-- BEGIN Reading text --
An alternative approach consists of using focused sunlight to heat a metal to thousands of degrees. At such elevated temperatures, electrons literally boil out of the material. If another piece of metal is placed nearby, it can collect these electrons and create electric current, thus delivering electric power. This method, called thermionic conversion, is, in principle, simple and inexpensive. Theoretical studies show that thermionic devices can be quite efficient and generate very high electric power relative to their size and weight. These devices have been of interest for decades for organizations like NASA.
Still, progress has been limited. The few existing prototypes use elaborate heating systems involving large, complex, light-focusing and heat-reception mechanisms only available in specialized test facilities. The reason is the fundamental challenge of heating a conductor to the high temperatures needed for boiling off electrons. Although one can easily heat an insulator using sunlight and a simple lens (remember the favourite childhood trick of burning paper using a magnifying glass), this does not work for conductors, where the generated heat dissipates to a wide area. The result is that impractically large amounts of light are needed to reach the required temperatures.
But this was before our UBC team observed the ‘heat trap’ phenomenon. Through this effect, the heat generated in a carbon nanotube array illuminated with light can become trapped, easily increasing the surface temperature to thousands of degrees. Our team has been able to build a small, compact thermionic solar cell prototype and successfully demonstrate its operation.
-- END Reading text --
Continue the passage on thermionic solar conversion from its last sentence.
-- BEGIN Dataset records --
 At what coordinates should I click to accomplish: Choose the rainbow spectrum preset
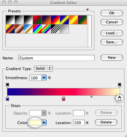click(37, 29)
-- END Dataset records --
-- BEGIN Dataset records --
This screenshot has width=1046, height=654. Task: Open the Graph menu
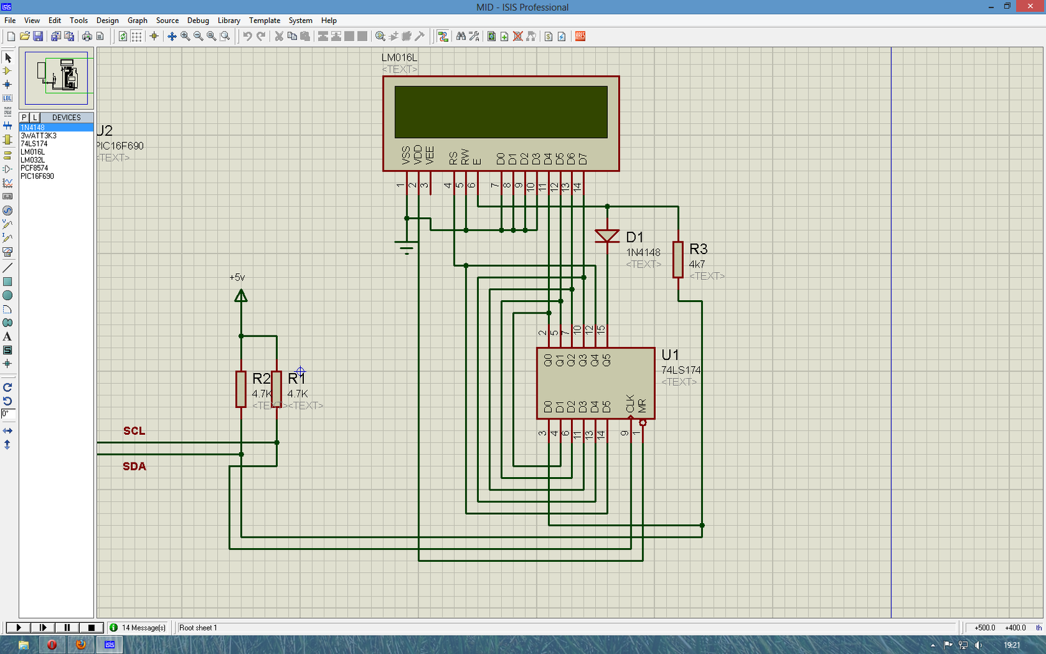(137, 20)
-- END Dataset records --
## Task response
Carbon nanotubes, tubular carbon structures with tiny nanoscale diameters, are materials with rich and promising electrical, optical, thermal and mechanical properties. A carbon nanotube array is made of millions of individual nanotubes and looks like an unremarkable, regular black material to the naked eye. Yet, this discovery shows how the novel properties of nanostructured materials may provide solutions to decades-old energy problems.
Though still a long way from commercial application, the UBC device is a breakthrough toward a new, potentially inexpensive way of creating clean electricity. The invention was recently reported in the journal AIP Advances (http://aipadvances.aip.org/resource/1/aaidbi/v2/i4/p042139_s1 ) and, together with the University Industry Liaison Office, we are exploring its commercialization potential.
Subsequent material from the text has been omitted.